Alain Veinstein. Du jour au lendemain


Entre 2010 et 2018 j’ai participé aux activités d’une structure d’accueil de jour du 10e arrondissement de Paris, le CAMRES, sorte d’arche surnommée Tchâixâna ou maison de thé par les jeunes exilés afghans qui venaient s’y poser. Je ne photographiais pas, je servais les petits-déjeuners du mardi. Rencontres fortes de vie, agapes aux mille visages, où grâce à la langue persane étudiée -véritable passeuse dans cet espace-, le dialogue advenait dans la fragilité même de cette expérimentation linguistique. Langue mêlée où circulent dialectes et idiomes -ici le Farsi-é Dari de l’Afghanistan-, la langue persane trouve aisément son chemin dans le jeu des mots et la poésie. Souple et spirituelle, elle a le génie de pouvoir renvoyer une image légère et enjouée au creux des tristesses et des âpretés.

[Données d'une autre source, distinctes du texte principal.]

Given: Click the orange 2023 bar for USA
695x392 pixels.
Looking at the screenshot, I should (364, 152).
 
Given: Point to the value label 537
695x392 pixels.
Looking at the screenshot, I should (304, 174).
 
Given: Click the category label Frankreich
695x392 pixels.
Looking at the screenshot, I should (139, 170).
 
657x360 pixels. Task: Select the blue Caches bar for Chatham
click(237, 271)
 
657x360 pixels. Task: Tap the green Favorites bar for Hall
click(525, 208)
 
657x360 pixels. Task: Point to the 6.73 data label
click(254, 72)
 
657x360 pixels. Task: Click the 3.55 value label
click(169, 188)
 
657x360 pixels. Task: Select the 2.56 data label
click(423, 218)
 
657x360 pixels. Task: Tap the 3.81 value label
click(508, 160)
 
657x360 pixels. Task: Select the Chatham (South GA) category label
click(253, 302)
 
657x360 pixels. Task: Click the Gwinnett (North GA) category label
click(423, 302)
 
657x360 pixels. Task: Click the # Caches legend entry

La série Un oiseau aux ailes repliées* s’est ancrée dans cette expérience puissante et mystérieuse. Si le projet artistique est resté impénétrable tout du long et n’a dévoilé sa forme que tardivement, l’écriture et le langage en ont formé le socle et la question dès le début. Au-delà des apparences, que révélaient les intimes géographies tracées sur des vitres de cabines téléphoniques : Bâmiyân بامیان, Kâboul کابل, Konar کونر, Kandahâr کندهار, Mazâr مزار ? Et ces annotations en creux sur les pages de garde d’ouvrages parcourus en tous sens et serrés sur les rayonnages de petites bibliothèques ? La photographie a cheminé à l’intérieur de ces écritures-matières et autour de leur incandescence. Dans les régions dédales de l’exil où croisent l’empreinte du temps, l’effroi, le relief d’une terre, l’enfance, la douleur, le désir…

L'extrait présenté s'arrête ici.